Napoli-Cesena 3-2 ed azzurri che trovano tre punti buoni per tenere le distanze da Lazio e Roma. La squadra partenopea mostra la specialità della casa, il possesso palla, ma anche stavolta non riesce a non soffrire per colpa di una difesa oltremodo distratta.

Ad aprire le marcature è Defrel, che porta in vantaggia i romagnoli, retrocessi, ma con oroglio da vendere. Poi Mertens e Gabbiadini portano avanti gli azzurri, raggiunti sul finire della prima frazuione ancora da Defrel. Nella riprese decide lo scatenato Mertens.

Benitez decide a sorpresa di fare a meno sia di Higuain che di Zapata, schierando Gabbiadini dal 1′. Gli azzurri partono subito con un fortissimo possesso palla: dopo 12′ la statistica è già impietosa per gli uomini di Di carlo: 78% a 22%.

Ma la squadra di benitez (squalificato ed in tribuna) non riesce ad affondare, perdendosi sulla tre quarti. Al 14′ il Cesena fa le prove generali per il vantaggio. Carbonero di testa impegna Andujar, che blocca.

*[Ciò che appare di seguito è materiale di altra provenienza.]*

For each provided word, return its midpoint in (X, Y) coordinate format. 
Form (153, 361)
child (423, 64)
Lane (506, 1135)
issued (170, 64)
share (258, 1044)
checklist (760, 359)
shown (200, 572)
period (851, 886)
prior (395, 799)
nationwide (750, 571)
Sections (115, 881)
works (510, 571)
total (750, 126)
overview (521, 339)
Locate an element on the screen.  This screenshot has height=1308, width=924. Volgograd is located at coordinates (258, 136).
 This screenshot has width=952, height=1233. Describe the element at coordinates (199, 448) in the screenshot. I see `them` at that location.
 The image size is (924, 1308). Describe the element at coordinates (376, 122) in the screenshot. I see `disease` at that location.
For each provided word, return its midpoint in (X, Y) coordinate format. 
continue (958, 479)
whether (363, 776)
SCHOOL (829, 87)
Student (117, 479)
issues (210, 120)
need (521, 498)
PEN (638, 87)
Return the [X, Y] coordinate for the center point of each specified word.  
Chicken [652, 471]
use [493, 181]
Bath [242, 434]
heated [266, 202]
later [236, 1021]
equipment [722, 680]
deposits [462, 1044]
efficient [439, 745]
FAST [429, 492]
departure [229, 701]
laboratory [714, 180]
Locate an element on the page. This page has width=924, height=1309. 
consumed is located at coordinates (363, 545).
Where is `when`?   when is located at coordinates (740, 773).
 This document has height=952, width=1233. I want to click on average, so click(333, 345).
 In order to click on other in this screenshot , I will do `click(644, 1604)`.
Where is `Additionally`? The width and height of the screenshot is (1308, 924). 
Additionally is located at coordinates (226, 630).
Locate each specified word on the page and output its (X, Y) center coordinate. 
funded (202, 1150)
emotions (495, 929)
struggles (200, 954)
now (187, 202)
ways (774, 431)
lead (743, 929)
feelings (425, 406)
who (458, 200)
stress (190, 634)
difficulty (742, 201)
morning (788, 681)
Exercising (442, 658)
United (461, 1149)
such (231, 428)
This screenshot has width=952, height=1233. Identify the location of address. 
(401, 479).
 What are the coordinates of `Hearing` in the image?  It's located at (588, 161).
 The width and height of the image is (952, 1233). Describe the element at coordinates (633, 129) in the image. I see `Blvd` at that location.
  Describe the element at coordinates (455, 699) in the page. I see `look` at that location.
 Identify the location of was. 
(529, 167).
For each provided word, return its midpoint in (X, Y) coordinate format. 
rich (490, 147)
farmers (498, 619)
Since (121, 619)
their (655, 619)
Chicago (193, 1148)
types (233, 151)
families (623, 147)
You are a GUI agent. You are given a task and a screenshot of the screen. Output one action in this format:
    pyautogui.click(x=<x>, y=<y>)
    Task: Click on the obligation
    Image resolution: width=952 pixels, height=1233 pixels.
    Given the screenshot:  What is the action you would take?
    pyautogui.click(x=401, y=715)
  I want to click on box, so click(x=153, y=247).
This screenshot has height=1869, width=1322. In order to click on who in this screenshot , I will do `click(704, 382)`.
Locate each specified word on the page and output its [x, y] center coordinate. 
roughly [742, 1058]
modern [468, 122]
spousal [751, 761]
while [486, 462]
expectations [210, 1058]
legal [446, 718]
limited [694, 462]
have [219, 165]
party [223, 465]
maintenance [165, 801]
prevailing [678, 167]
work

Un minuto più tardi è tempo di vantaggio per i romagnoli: Defrel trafigge il portiere argentino con un tiro dai 20 metri. Cala il gelo sul San Paolo, discretamente pieno nonostante l’atroce destino euoropeo.

La reazione partenopea è veemente: nel giro di un minuto ecco l’1-2 che manda al tappeto il Cesena. A firmarlo sono Mertens (belga in rete sotto misura) e Gabbiadini (servito proprio da Dries, scatenato).

Gara che sembra mettersi in discesa per gli azzurri, che invece trovano la beffa proprio sul finale del primo tempo. Volta lavora un ottimo pallone servendo a Gregoire Defrel, che batte Andujar con un rasoterra preciso.

Incredibile, ma vero. Azzurri in ambasce per la terza volta contro una squadra ampiamente alla sua portata. Dopo Parma e Dnipro, sofferenza anche contro il Cesena (peraltro già retrocesso come i Crociati). Alla fine del primo tempo i partenopei sono accompagnati negli spogliatoi dai fischi.

In apertura di ripresa è ancora Mertens a togliere le castagne dal fuoco e rimpinguare le speranze Champions. Hamsik taglia la difesa del Cesena, Mertens spara in rete con un tiro che finisce la corsa all’angolino destro.

Napoli in controllo totale del match, ma che non trova il colpo del poker. Ci prova ancora Mertens, che al minuto 70 calcia da fuori un tiro che si spegne di poco a lato.

Posssso palla che dura fino al 90′. Il Napoli non rischia nulla e trova tre punti che fanno ritrovare un pizzico di sorriso ad una squadra dalmorale sotto i tacchi.